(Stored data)
========

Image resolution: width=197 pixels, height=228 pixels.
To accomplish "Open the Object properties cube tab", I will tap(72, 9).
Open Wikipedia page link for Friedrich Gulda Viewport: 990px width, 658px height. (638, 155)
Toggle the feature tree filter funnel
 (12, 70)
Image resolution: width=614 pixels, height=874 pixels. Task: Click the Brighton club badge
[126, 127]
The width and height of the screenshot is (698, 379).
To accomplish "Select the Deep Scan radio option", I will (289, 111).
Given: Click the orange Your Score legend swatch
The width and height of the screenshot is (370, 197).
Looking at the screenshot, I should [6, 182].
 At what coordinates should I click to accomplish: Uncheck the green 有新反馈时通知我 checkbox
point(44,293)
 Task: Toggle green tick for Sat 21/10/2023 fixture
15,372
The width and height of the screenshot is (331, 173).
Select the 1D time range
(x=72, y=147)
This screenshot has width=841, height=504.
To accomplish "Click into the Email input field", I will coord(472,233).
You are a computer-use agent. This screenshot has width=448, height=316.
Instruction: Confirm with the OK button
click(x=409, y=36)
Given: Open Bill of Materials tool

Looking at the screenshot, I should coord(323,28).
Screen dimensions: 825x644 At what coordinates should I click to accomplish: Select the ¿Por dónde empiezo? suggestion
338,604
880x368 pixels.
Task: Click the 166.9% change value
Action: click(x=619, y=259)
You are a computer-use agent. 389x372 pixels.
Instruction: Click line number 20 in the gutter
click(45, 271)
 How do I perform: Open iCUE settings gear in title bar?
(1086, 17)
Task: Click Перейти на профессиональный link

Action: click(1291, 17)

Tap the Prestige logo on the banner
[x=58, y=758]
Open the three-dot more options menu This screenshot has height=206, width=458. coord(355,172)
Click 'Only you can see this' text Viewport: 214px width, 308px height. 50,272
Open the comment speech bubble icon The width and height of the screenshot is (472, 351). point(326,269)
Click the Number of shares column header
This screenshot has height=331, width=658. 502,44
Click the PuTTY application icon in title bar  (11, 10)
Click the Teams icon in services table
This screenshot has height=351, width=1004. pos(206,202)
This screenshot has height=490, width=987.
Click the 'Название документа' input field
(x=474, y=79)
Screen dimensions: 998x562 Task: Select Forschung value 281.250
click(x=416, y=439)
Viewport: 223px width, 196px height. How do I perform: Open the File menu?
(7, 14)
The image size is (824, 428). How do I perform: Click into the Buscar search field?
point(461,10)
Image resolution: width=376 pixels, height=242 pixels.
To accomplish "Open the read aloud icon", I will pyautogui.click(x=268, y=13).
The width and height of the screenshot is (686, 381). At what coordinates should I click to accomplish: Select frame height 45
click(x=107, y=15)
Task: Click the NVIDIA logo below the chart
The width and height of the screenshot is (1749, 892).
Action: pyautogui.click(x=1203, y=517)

========

Please report how many lines of the entries above include "agent". Only the number is wanted.

__RESULT__: 2